▸ **VORLIEGENDER AUSZUG**:
"""

Hadern Unsere Autorin bräuchte einen Frühjahrsputz, und gerade deswegen macht sie keinen. Das wäre völlig in Ordnung, wäre da nicht irgendetwas in ihr, das ihr sagt: Du verhältst dich falsch, du sündigst sozusagen

Je älter, desto Frühjahrsputz: Dem Zuhause ist es egal, wie man aussieht Foto: Jean-Philipp Baeck

von Katrin Seddig

Jedes Jahr, wenn die Sonne wieder unbarmherzig durch die verdreckte Fensterfront scheint, komme ich nicht umhin, festzustellen, wie es in meiner Dachgeschosswohnung wirklich aussieht. Dann entsteht in mir eine Sehnsucht nach Ordnung und Sauberkeit. Jedes Jahr um diese Zeit denke ich, es müsse wirklich befriedigend sein und mich sogar glücklich machen, wenn ich einen Frühjahrsputz veranstaltete und die Wohnung, wenigstens einmal im Jahr, so richtig entrümpelte und saubermachte.

"""

▸ **AUFGABEN**:
**A)** In welcher Art von Wohnung lebt die Autorin laut dem Auszug über den Frühjahrsputz?
**B)** Nimm den Auszug über den Frühjahrsputz nach seinem letzten Satz wieder auf und schreibe ihn weiter.

▸ **BEREITGESTELLTE EINTRÄGE**:

"""

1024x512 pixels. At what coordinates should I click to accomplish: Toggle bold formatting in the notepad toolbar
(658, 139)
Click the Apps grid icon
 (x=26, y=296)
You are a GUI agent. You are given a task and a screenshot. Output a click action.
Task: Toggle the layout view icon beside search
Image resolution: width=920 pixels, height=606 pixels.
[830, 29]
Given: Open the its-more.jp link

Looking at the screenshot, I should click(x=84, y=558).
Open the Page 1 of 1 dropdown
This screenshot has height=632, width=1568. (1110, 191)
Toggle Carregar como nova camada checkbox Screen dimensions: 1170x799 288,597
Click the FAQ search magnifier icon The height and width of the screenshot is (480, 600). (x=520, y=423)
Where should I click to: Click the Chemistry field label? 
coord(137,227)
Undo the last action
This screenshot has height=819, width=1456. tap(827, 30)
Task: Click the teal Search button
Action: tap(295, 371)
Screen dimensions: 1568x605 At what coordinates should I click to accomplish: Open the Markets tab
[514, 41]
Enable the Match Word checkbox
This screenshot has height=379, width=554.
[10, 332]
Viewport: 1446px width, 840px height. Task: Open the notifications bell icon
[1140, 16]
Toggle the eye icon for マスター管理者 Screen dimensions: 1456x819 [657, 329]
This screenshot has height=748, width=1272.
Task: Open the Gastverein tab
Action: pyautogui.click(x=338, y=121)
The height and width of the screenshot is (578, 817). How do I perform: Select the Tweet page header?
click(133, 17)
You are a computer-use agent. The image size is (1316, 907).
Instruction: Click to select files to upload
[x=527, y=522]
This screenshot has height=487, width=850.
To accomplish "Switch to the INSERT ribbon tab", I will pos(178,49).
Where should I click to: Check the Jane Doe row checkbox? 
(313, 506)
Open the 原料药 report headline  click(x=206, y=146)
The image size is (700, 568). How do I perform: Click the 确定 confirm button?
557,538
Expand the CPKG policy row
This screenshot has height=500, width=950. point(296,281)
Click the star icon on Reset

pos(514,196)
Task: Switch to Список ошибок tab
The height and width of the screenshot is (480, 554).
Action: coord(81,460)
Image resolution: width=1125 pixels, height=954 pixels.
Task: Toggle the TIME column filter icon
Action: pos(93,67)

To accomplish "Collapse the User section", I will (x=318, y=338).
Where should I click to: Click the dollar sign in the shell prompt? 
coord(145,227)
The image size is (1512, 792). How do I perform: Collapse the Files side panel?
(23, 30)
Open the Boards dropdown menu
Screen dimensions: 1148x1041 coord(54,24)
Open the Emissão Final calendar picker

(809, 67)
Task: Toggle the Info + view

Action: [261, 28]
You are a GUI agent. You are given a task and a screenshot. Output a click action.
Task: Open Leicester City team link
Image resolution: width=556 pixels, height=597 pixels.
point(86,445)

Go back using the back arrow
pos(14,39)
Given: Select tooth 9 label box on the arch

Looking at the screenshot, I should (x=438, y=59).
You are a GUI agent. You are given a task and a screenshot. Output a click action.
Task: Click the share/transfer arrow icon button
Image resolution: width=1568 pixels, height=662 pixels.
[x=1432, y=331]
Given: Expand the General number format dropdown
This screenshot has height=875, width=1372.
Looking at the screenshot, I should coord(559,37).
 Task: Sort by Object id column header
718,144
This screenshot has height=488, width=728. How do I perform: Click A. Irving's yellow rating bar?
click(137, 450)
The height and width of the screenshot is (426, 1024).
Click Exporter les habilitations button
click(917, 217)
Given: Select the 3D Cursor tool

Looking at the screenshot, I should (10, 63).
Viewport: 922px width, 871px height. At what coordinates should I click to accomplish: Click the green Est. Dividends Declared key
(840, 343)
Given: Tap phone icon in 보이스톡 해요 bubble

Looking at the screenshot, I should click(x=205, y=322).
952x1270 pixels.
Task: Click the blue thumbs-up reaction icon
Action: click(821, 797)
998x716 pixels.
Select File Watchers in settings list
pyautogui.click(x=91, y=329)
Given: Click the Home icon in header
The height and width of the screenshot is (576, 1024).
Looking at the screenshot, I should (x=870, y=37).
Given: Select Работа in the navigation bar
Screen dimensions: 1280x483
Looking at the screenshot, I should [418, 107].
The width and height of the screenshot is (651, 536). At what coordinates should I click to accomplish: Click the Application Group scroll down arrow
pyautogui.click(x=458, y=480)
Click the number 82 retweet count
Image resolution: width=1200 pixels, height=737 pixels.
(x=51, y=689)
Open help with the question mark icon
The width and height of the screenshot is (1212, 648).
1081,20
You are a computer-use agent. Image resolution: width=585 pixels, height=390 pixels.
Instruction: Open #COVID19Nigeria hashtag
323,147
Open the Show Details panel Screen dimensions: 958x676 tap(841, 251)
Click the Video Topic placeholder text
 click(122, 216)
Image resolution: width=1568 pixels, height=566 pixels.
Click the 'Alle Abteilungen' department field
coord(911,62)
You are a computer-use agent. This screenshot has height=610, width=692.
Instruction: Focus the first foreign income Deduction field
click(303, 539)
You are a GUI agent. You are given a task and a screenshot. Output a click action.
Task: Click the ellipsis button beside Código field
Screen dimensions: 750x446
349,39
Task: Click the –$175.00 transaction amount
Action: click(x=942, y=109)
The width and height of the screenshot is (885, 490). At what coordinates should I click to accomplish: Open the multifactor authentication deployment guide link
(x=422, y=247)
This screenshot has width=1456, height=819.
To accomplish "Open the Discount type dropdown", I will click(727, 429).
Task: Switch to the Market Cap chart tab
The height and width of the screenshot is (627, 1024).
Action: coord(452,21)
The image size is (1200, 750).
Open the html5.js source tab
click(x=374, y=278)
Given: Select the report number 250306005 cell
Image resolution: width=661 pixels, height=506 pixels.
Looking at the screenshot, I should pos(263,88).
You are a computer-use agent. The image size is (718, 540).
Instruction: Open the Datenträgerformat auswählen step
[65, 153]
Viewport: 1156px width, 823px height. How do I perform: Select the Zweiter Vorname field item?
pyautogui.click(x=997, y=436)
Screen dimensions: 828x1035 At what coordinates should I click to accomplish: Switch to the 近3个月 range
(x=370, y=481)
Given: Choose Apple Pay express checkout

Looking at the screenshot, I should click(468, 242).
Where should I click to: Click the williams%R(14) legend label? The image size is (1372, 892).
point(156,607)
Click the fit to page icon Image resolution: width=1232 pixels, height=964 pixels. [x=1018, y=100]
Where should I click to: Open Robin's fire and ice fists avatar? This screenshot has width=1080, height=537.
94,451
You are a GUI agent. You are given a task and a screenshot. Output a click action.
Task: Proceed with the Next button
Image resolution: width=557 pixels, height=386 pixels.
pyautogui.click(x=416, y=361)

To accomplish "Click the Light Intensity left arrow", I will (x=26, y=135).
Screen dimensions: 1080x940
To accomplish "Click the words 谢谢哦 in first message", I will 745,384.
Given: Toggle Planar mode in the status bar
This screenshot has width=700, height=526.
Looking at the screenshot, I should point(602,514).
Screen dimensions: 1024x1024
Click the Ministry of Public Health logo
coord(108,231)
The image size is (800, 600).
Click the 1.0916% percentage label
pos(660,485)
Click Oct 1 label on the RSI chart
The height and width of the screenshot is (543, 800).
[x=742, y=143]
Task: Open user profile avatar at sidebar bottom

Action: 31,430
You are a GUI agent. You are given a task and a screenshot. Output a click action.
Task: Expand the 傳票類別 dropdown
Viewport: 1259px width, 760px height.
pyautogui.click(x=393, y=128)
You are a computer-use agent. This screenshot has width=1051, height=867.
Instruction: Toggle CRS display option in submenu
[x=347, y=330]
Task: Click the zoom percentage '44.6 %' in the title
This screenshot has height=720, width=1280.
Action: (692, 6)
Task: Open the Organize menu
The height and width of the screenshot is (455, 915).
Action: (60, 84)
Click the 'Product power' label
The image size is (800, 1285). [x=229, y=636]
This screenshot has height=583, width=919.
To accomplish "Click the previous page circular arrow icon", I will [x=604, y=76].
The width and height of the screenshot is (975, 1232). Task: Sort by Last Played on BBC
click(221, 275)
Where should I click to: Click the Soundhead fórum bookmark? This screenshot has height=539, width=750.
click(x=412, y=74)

"""

▸ **LÖSUNGEN**:
**A)** In einer Dachgeschosswohnung.

**B)**
Die Kinder, spinne ich meinen in diesem Punkt völlig unrealistischen Traum dann weiter, könne man mit einbeziehen, und alle zusammen hätten wir eine Wohnung, wie sie andere saubere und ordentliche Menschen haben, zum Beispiel meine Mutter. Aber obwohl ich diesen Traum jährlich wieder träume, habe ich noch kein einziges Mal einen Frühjahrsputz auch nur versucht. Und das, obwohl man auch jedes Jahr allerorten daran erinnert wird.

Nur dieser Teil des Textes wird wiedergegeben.